The REACH Trial: A Randomized Controlled Trial Assessing the Safety and Effectiveness of the Spiration® Valve System in the Treatment of Severe Emphysema
Background: Chronic obstructive pulmonary disease (COPD) has become a leading cause of morbidity and mortality in China, with tobacco smoke, air pollution, and occupational biohazards being the major risk factors. Objectives: The REACH trial is a multicenter, prospective, randomized controlled trial undertaken in China to assess the safety and effectiveness of the Spiration® Valve System (SVS) compared to standard medical care in COPD patients with severe emphysema. Methods: Patients with severe airflow obstruction, hyperinflation, and severe dyspnea with interlobar fissure integrity were evaluated for enrollment. A total of 107 subjects were randomized in a 2: 1 allocation ratio to either the treatment group (SVS valves and medical management) or the control group (medical management alone). Results: The 3-month primary endpoint showed statistically significant improvement in forced expiratory volume in 1 s in the treatment group compared to the control group (0.104 ± 0.18 vs. 0.003 ± 0.15 L, p = 0.001), with the difference being durable through 6 months. Statistically significant target lobe volume reduction was achieved at 3 months (mean change 684.4 ± 686.7 mL) and through 6 months (757.0 ± 665.3 mL).
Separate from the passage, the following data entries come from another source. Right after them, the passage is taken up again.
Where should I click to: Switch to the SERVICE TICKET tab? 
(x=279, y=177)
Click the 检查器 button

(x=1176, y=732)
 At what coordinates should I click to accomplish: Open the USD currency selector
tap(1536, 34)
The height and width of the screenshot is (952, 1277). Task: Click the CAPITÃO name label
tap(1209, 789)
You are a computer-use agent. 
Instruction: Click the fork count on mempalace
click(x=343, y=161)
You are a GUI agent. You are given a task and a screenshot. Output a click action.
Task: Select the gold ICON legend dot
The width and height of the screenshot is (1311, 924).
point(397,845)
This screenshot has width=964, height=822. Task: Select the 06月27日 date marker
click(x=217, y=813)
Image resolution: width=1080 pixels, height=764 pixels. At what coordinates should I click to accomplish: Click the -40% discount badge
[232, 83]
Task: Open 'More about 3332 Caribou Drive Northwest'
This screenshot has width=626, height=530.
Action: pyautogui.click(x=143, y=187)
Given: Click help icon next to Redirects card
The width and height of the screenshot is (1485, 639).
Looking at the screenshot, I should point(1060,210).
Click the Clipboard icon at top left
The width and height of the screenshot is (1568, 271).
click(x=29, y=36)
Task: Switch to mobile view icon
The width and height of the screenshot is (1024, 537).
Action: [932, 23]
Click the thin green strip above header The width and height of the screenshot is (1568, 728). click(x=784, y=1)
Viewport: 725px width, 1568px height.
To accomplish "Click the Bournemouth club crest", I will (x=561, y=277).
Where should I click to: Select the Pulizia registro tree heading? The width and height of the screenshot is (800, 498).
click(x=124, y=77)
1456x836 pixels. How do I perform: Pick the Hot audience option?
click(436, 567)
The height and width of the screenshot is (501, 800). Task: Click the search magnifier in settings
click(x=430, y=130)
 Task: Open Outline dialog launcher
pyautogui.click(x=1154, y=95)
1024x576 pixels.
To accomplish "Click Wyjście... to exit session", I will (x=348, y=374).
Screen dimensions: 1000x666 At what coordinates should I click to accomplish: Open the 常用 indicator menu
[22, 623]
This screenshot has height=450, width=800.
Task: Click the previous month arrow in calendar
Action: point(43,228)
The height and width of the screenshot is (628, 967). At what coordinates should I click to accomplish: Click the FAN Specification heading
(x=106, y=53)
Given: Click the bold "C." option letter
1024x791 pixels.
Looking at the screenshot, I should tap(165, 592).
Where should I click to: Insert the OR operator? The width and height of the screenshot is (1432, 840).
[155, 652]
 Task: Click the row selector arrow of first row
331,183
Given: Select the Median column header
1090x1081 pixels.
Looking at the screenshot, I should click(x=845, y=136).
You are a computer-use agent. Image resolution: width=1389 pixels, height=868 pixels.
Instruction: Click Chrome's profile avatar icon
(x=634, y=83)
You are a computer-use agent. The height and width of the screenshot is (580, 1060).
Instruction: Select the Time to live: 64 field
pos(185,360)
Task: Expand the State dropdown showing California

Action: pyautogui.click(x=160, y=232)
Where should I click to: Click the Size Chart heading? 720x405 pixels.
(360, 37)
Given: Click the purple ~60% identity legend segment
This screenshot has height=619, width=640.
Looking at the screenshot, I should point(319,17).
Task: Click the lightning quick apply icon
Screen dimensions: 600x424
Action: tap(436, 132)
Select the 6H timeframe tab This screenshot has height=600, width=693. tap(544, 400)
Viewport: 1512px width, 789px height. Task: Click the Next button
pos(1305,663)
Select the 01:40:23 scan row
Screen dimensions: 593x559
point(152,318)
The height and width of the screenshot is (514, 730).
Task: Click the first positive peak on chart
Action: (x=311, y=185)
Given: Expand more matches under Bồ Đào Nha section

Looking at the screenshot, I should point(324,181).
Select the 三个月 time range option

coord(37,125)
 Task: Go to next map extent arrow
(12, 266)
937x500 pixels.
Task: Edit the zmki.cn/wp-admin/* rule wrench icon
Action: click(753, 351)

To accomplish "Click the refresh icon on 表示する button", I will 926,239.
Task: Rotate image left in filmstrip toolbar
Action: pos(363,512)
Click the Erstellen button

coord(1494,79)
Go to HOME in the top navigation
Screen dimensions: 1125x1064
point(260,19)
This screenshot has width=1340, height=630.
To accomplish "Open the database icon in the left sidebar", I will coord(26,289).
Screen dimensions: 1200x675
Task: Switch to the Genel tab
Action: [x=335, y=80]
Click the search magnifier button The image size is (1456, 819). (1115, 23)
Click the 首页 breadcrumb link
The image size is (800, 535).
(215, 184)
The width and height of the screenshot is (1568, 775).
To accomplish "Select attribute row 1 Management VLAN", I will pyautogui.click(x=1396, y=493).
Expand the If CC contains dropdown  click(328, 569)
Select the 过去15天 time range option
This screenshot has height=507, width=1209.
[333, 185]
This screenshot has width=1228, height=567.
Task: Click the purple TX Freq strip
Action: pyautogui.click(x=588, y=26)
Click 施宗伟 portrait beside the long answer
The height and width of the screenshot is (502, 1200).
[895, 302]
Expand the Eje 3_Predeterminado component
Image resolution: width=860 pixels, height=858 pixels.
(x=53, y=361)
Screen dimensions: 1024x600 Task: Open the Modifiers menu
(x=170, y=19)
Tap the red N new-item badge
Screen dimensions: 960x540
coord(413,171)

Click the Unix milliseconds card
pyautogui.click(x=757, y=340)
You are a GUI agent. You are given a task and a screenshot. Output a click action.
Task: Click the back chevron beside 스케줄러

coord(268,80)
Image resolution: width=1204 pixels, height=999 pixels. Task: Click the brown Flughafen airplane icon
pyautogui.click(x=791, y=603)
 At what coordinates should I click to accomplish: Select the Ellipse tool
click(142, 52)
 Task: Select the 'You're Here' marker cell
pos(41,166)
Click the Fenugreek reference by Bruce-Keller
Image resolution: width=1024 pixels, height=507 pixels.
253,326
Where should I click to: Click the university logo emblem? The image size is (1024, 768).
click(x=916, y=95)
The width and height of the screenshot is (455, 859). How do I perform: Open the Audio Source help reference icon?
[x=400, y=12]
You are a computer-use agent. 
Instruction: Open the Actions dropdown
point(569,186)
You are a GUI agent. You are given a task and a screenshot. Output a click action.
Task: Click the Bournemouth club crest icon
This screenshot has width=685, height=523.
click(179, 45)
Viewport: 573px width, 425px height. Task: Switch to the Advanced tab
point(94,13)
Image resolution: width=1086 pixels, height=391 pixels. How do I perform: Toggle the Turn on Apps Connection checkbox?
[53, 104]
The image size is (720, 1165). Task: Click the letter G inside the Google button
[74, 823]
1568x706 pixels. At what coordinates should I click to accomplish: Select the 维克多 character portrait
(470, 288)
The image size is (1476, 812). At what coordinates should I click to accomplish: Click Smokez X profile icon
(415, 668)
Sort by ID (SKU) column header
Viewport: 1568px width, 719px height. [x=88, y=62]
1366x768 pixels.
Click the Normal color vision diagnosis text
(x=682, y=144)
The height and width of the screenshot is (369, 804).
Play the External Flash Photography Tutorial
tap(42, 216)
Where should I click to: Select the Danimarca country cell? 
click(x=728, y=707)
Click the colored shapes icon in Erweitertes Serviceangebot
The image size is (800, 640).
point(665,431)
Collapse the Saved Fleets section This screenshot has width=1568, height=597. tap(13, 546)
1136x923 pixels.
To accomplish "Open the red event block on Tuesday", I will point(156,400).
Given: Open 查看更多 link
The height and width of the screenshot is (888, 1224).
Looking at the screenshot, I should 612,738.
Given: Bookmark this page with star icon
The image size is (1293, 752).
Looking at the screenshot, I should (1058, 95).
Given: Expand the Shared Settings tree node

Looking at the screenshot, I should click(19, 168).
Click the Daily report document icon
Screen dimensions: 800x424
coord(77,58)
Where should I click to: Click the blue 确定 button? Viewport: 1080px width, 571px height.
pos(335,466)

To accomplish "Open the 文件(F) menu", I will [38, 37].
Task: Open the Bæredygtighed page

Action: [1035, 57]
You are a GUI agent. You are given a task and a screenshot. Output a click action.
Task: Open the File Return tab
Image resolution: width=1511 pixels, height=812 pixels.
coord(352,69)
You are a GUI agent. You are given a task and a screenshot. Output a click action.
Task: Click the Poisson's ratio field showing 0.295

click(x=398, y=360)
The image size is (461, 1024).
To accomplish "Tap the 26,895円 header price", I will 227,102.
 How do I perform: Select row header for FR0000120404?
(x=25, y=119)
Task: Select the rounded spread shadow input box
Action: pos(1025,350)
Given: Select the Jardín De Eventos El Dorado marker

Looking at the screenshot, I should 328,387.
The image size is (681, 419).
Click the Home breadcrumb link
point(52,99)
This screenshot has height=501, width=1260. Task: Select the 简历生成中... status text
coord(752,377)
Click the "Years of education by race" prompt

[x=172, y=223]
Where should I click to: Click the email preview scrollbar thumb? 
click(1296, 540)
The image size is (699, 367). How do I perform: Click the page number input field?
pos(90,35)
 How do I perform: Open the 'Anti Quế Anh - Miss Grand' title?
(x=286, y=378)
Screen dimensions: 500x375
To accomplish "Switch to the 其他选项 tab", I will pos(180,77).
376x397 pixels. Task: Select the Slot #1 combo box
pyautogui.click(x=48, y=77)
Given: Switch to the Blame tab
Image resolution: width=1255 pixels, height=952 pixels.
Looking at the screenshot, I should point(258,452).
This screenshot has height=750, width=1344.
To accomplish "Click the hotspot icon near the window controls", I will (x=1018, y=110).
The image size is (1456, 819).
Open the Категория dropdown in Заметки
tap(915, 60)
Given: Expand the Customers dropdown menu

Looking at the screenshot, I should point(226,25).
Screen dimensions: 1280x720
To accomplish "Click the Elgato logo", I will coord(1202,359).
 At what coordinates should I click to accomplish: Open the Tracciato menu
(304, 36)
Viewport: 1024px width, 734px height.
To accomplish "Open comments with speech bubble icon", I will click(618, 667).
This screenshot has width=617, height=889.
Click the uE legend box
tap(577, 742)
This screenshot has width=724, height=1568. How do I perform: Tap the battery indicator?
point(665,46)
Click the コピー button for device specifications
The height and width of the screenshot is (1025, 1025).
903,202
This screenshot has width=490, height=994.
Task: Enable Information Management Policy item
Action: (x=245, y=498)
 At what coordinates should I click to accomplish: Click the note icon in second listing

Exercise function and quality of life measures improved in the treatment group, but showed a deterioration in the control group. The serious adverse event (SAE) rate was 33% in the treatment group and 24.2% in the control group. The predominance of SAEs were acute exacerbations of COPD in both groups. There was 1 death in the control group and no deaths in the treatment group. Conclusion: The SVS represents a novel approach for the treatment of severe emphysema with a clinically acceptable risk-benefit profile.